I feel like something can be learned here for all publishers. I've played a lot of MMOs in my time and EVERY single one has had MASSIVE push back on censorship of the game. This usually revolved around chopping up/modifying the story for a western audience or censoring outfits and censoring smaller characters.

@ZorokiHanuke said in About the sexualization of this and future games.:

I mean, Tera and Blade and Soul allow small, child like characters that show a lot of skin, but nowhere in those games can you get those characters to play improper animations

As I mentioned in another thread, Lalafell in FFXIV can do the sultry "Bees Knees" dance emote which is based on a dance seen in a strip club called "The Beehive" (obviously based on the Honey Bee Inn from FFVII) which has pole dancers.

It's not long now before Lalas can do pole dances too...
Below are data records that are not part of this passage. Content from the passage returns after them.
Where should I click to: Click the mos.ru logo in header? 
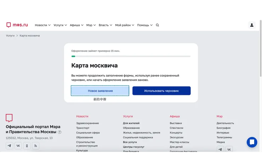pyautogui.click(x=17, y=25)
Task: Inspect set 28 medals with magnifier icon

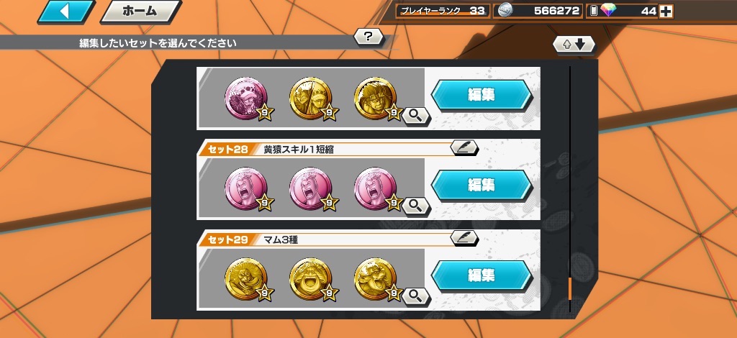Action: tap(416, 206)
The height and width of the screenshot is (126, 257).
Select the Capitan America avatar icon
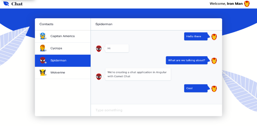[x=43, y=36]

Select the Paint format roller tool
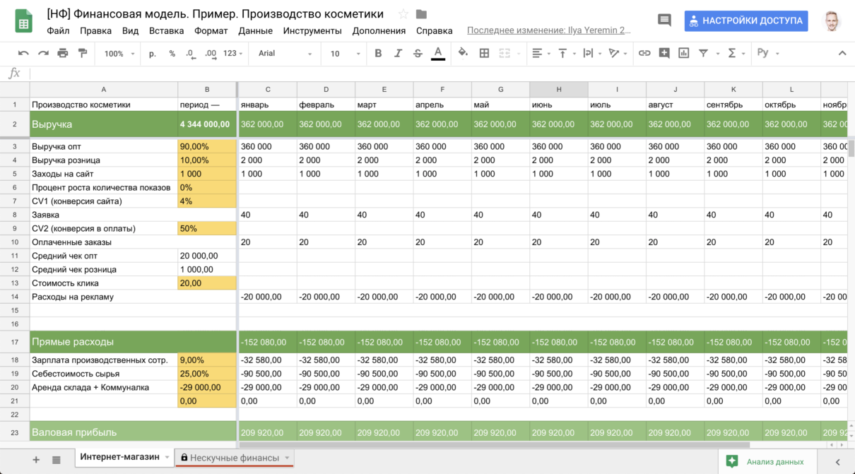[83, 53]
@Mattwo7 Yeah, I saw that post and the video you linked. And in that video there's a lala playing that emote. Yes, call me an hypocrite if that needs to be stated, but at least from what I saw, that lala wasn't dancing in such an improper manner. Now, wouldn't saying "it's not long for lalas to do pole dances too" be jumping the gun a wee bit? Does that game even have such extra risque emotes for other races? I don't play it so I don't know. But what I know is that I'm aware my likes and morals do walk an extra fine line on where I think something is ok for me and what's crossing it. Not everything I practice is 100% based on the morals of others, or the collective culture based morals of the West.
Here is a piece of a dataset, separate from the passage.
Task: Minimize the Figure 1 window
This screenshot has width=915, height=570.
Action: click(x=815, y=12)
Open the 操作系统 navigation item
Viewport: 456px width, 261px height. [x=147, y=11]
@ZorokiHanuke The video I linked video mentions that male characters have a "more classy" dance and that was a male Lalafell. It also mentioned that female Lalafells in fact have the same dance as the other female characters.

I think it's worth noting Naoki Yoshida mains a female Lalafell and Lalafell happens to be his favorite race in the game. He doesn't seem like the sort that would allow anything related to them to get censored. I mean they sure as heck didn't censor the skimpy outfits as I showed a few posts in this thread back.
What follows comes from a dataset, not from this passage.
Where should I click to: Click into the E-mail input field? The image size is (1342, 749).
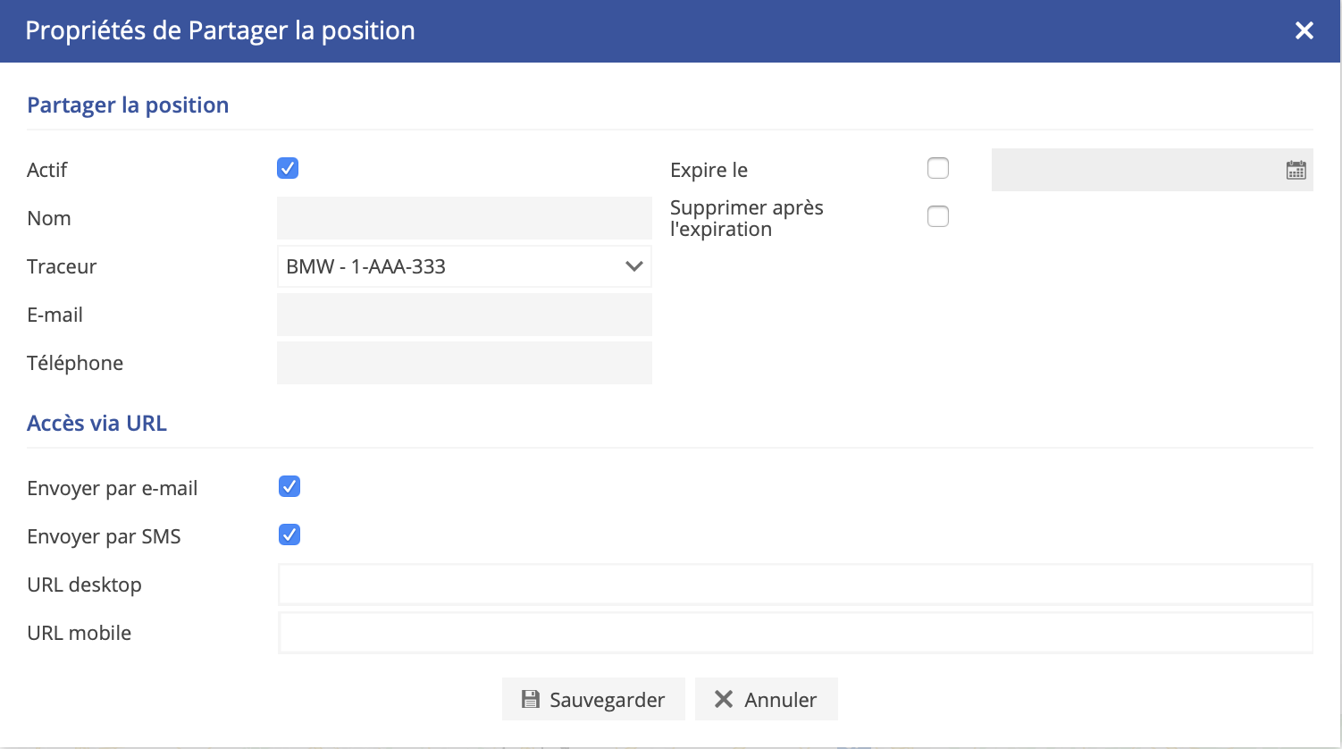point(464,315)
@Mattwo7 So basically your argument is, if it's in that game, it can be here as well? I mean, going for as simple as I can compress it.

Now, my own take on it is, since this thread, as big as it may have become and with as many statements about law and many other interesting and super informative things, I cannot hide nor will make any attempt to hide it (it was posted in the first page after all), that this is all about my own views. It is why I stated I was well ok with people disagreeing, since this isn't about laws or the morals of others. This is all, as I admit selfishly (something I see very few people out there do when creating threads like this), that it is about what I see as ok and what I see as drawing too far.

Because I do believe that while culture is good and all that, people should think more for themselves instead of just blindly following what the powerful guy atop the economic food chain and those on the government say about what we should call moral or not. So if I find it wrong here, I may find it as wrong over there. Now I haven't actually seen the female lala doing the female dance on one of those outfits you mention... And based on what you say, it's an image best not uploaded into my brain.

And again since it begs repeating. I'm not pushing my own morals into anyone. In fact I vouch for people finding what they really feel it's best for them. I'm just stating things as I see them, how i see them.

@ZorokiHanuke You're not even the one who brought up the law in the first place, that was Nick and Nick seems to have backed off after being thoroughly debunked.

Ultimately it doesn't matter what we think as when it comes to the law, there's not a whole lot the average citizen can do except vote on regulations, which isn't quite the same thing and those regulations can not be drafted up by them. After all, USA is not a democracy, nor its people properly represented in any meaningful way, at least not anymore, maybe it used to be different but I have my doubts.